-- BEGIN --
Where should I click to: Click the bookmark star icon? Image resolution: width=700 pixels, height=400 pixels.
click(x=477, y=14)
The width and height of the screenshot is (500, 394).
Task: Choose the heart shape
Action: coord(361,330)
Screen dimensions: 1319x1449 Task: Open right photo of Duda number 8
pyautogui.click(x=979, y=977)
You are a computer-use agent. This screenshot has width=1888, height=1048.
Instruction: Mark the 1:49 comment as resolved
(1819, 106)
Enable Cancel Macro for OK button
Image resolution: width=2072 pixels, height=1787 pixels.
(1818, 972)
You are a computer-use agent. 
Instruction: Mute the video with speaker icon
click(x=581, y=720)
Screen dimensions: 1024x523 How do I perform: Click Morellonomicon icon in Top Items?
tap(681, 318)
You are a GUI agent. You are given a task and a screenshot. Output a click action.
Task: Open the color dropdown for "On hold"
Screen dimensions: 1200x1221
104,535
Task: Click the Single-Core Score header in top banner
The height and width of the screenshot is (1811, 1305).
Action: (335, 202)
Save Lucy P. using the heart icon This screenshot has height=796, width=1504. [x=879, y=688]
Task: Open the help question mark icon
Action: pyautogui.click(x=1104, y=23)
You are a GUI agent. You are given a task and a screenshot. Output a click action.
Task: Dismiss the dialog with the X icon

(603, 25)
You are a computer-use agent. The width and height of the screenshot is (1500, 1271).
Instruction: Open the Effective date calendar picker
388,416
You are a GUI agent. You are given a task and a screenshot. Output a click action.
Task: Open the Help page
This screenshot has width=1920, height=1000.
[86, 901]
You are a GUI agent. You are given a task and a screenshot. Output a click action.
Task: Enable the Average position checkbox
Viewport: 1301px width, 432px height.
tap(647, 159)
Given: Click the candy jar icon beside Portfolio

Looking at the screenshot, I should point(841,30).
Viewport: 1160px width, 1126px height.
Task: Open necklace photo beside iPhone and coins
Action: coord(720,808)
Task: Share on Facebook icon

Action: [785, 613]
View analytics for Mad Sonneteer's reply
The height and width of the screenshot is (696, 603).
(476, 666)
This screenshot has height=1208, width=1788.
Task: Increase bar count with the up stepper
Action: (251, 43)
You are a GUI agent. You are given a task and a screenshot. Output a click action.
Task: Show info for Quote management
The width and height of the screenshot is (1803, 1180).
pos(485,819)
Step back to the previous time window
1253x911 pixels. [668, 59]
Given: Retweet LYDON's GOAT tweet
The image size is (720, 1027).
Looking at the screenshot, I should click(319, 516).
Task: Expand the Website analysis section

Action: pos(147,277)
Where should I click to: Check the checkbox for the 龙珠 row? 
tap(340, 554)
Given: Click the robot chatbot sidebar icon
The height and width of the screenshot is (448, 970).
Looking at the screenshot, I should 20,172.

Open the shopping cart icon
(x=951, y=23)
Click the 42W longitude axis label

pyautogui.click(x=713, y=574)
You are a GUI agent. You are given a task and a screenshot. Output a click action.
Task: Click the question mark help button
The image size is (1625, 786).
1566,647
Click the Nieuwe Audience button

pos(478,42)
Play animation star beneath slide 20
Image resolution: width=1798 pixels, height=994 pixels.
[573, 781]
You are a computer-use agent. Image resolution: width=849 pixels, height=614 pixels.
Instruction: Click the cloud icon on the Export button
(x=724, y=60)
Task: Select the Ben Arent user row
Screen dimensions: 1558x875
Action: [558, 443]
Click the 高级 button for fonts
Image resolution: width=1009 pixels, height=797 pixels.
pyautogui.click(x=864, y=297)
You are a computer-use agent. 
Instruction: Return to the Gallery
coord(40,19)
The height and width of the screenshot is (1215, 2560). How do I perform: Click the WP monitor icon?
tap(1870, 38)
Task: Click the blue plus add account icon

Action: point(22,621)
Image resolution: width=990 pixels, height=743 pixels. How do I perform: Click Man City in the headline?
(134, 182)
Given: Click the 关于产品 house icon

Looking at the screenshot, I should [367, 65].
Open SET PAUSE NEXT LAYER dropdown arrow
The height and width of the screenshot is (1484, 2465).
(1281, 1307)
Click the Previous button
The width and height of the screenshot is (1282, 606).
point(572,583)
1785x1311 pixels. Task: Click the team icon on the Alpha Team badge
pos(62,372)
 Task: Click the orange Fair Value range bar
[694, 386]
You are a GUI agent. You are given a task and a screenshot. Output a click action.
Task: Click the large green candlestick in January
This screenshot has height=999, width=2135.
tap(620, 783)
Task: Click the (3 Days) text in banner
-- END --
» **Your instructions**
Count the lines in the data above that contain the string "dropdown", with case counting. Give only the number.

» **Solution to the exercise**
2